Time frame: Time Frame: Baseline (before the treatment) and within 20 minutes after the end of the restorative treatment for each arm.
Pulse Rate Monitoring via Pulse Oximeter
Description: Objective physiological measurement of heart rate used as an indicator of anxiety. Pulse rate will be recorded at multiple standardized time points. Score Range: Beats per minute (bpm); continuous numerical data. Interpretation: Higher pulse rates are associated with increased physiological anxiety.
Time frame: T1: Baseline - before the patient is seated in the dental chair. T2: During local anesthesia administration. T3: During the restorative treatment. T4: Within 5 minutes after completion of the treatment.
Wong-Baker Faces Pain Rating Scale
Description: A self-assessment scale where children rate their pain using illustrated facial expressions. Score Range: 0 to 10. Interpretation: Higher scores represent greater perceived pain.
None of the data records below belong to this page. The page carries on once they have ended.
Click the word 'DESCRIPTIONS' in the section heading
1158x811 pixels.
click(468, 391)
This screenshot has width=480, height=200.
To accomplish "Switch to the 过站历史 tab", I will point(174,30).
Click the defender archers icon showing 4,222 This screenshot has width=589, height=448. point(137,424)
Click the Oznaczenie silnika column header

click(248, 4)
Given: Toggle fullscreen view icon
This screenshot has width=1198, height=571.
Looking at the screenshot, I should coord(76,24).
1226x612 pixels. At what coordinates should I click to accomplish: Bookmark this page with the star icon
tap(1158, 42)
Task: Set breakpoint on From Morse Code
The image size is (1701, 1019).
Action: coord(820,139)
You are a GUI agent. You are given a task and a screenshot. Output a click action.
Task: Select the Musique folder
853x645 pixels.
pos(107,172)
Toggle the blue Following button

Time frame: Time Frame: After local anesthesia administration and within 20 minutes after the end of the restorative treatment for each arm.
Children's Fear Survey Schedule - Dental Subscale (CFSS-DS)
Description: Standardized questionnaire evaluating children's dental-specific fears. Score Range: 15 to 75. Interpretation: Higher scores indicate higher dental fear. A score \>38 is typically considered high.
Time frame: Time Frame: Within 20 minutes after the end of the restorative treatment for each arm.